**PROMPT**
Please return every line of the records below that holds the word "computer".

━━ INPUT

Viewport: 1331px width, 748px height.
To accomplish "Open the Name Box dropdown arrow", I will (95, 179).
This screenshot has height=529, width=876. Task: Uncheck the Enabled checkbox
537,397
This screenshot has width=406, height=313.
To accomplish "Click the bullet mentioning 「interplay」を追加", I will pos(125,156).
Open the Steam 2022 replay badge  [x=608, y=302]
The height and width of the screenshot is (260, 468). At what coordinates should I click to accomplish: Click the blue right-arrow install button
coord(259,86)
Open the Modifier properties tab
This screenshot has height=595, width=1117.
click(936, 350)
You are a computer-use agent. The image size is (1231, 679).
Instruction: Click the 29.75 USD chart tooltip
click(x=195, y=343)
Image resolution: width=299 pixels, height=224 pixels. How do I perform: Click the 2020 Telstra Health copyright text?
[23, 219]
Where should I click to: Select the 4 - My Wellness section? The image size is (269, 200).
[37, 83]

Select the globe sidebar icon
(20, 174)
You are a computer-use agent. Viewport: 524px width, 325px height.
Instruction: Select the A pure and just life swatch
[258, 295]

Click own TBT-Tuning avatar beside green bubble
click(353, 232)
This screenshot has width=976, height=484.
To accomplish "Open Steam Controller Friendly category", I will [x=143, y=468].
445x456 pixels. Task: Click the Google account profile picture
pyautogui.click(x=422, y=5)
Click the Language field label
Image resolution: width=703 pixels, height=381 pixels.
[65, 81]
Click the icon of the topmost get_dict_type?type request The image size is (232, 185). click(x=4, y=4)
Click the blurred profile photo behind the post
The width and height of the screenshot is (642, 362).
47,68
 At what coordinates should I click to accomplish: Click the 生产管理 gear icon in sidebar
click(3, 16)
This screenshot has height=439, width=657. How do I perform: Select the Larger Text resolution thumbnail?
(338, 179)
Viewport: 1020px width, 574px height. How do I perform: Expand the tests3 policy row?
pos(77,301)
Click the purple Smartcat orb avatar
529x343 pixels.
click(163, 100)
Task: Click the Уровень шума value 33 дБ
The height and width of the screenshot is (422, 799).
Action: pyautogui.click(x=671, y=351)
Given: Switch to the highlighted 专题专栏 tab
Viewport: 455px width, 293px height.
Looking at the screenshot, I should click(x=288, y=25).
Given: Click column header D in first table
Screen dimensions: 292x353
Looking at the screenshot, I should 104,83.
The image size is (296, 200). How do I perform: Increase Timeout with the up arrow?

━━━━

**OUTPUT FOR THIS TASK**
You are a computer-use agent. The image size is (1231, 679).
You are a computer-use agent. Viewport: 524px width, 325px height.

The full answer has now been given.